Einführung in den Lobgesang Hannas
Wir hören jetzt das Wort, das heute den Gottesdiensten zugrunde liegt, aus dem Buch 1. Samuel, Kapitel 2, Verse 1 bis 10.
Es ist der Lobgesang der Hanna, der Mutter Samuels, des späteren Propheten, der die Könige Saul und David einsetzte.
Hanna betete und sprach:
„Mein Herz ist fröhlich in dem Herrn, mein Haupt ist erhöht in dem Herrn.
Mein Mund hat sich weit aufgetan gegen meine Feinde, denn ich freue mich deines Heils.
Es ist niemand heilig wie der Herr, außer dir ist keiner, und kein Fels ist wie unser Gott.
Lasst euer großes Rühmen und trotziges, freches Reden nicht aus eurem Munde gehen,
denn der Herr ist ein Gott, der es merkt, und von ihm werden Taten gewogen.
Der Bogen der Starken ist zerbrochen, und die Schwachen sind umgürtet mit Stärke.
Die, die satt waren, müssen um Brot dienen, und die Hunger litten, hungern nicht mehr.
Die Unfruchtbare hat sieben geboren, und die viele Kinder hatte, welkt dahin.
Der Herr tötet und macht lebendig, führt hinab zu den Toten und wieder herauf.
Der Herr macht arm und macht reich, er erniedrigt und erhöht.
Er hebt den Dürftigen aus dem Staub, erhöht den Armen aus der Asche,
dass er ihn setze unter die Fürsten und den Thron der Ehre erben lasse.
Denn der Weltgrund ist fest im Sinn des Herrn, und er hat die Erde darauf gesetzt.
Er wird behüten die Füße seiner Heiligen, aber die Gottlosen sollen zunichte werden in Finsternis.
Denn viel Macht hilft doch niemand.
Die, die mit dem Herrn hadern, sollen zugrunde gehen.
Der Höchste im Himmel wird sie zerschmettern.
Der Herr wird richten, der Welt ein Ende machen,
er wird Macht geben seinem König und erhöhen das Haupt seines Gesalbten.“
Die Bedeutung des Lobgesangs am Ostertag
Etwas überraschend ist dieser Abschnitt für den Ostertag schon. Es ist Ihnen sicherlich aufgefallen, dass hier nicht viel vom Sterben und vom Tod die Rede ist. Auch vom Friedhof und von Trauer wird kaum gesprochen, ebenso wenig von Auferstehung und ewigem Leben.
Trotzdem muss ich sagen, ich finde es sehr gut, dass wir heute dieses Wort haben. Wir tragen die Trauer vieler unter uns mit, aber wir wollen auch die Nöte und Probleme, die viele von uns belasten, mit hineinnehmen. Dabei sollen wir die Erfahrung machen, dass wir einen lebendigen Herrn haben, der uns hört, der uns kennt und sich um uns kümmert.

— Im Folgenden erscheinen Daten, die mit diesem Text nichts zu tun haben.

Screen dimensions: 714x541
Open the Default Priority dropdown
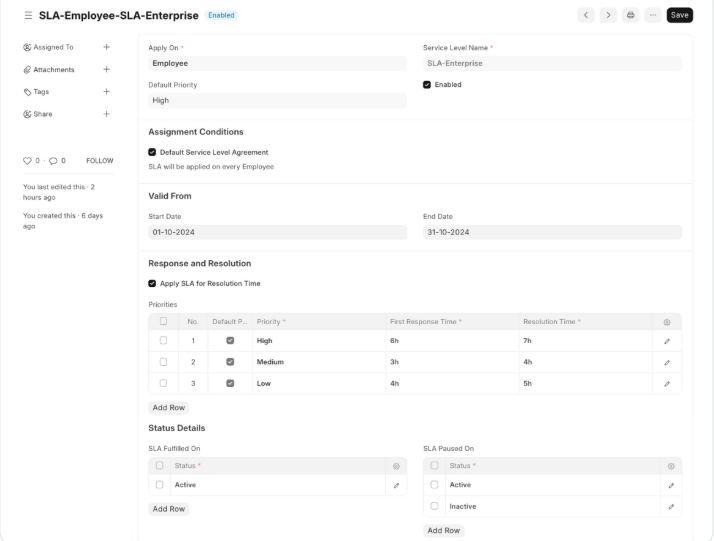(277, 101)
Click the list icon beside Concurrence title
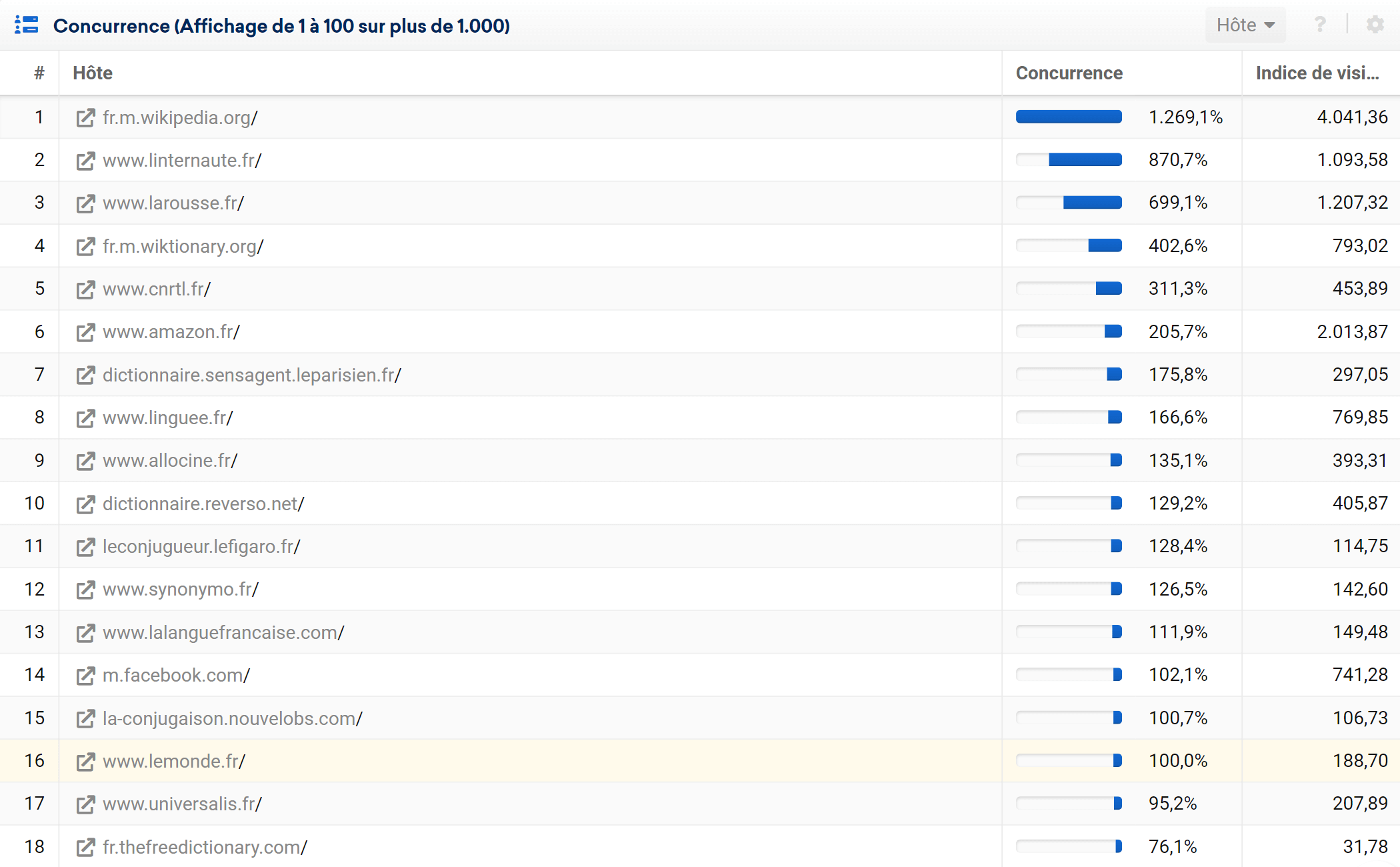1400x867 pixels. coord(27,25)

In einem Osterlied – leider können wir heute nicht all die schönen Osterlieder singen – heißt es: „Wenn ich des Nachts oft lieg in Not, verschlossen gleich, als wäre ich tot.“ Es gibt so viele Dinge, die uns umklammern und uns innerlich wie tot erscheinen lassen. Im Lied heißt es weiter, dass wir oft einen schweren Grabstein, nämlich die Sorgen, auf uns lasten spüren.
Dann aber geschieht das Wunder: „Der Sonnenschein bricht plötzlich durch, lebt Christus, was bin ich betrübt! Wie Tiefkreuz, Trübsal oder Pein, mein Heiland greift allmächtig drein.“ Solche Erfahrungen sollen Sie machen, ja, sie müssen sie machen.
Der Liederdichter war Johann Hermann Schein, der in der Zeit des Dreißigjährigen Krieges lebte. Er war ein Mann, der oft und schwer krank war. Trotzdem erlebte er seine Osterfreude. Einmal stand ein kroatischer Soldat vor ihm und wollte mit dem Säbel seinen Kopf spalten. Johann Hermann hatte schon jede Hoffnung verloren. Doch plötzlich sprang ein Kind hervor und schrie den Soldaten an: „Geh weg, du garstiger Kerl!“ Daraufhin ließ der Soldat seinen Säbel fallen.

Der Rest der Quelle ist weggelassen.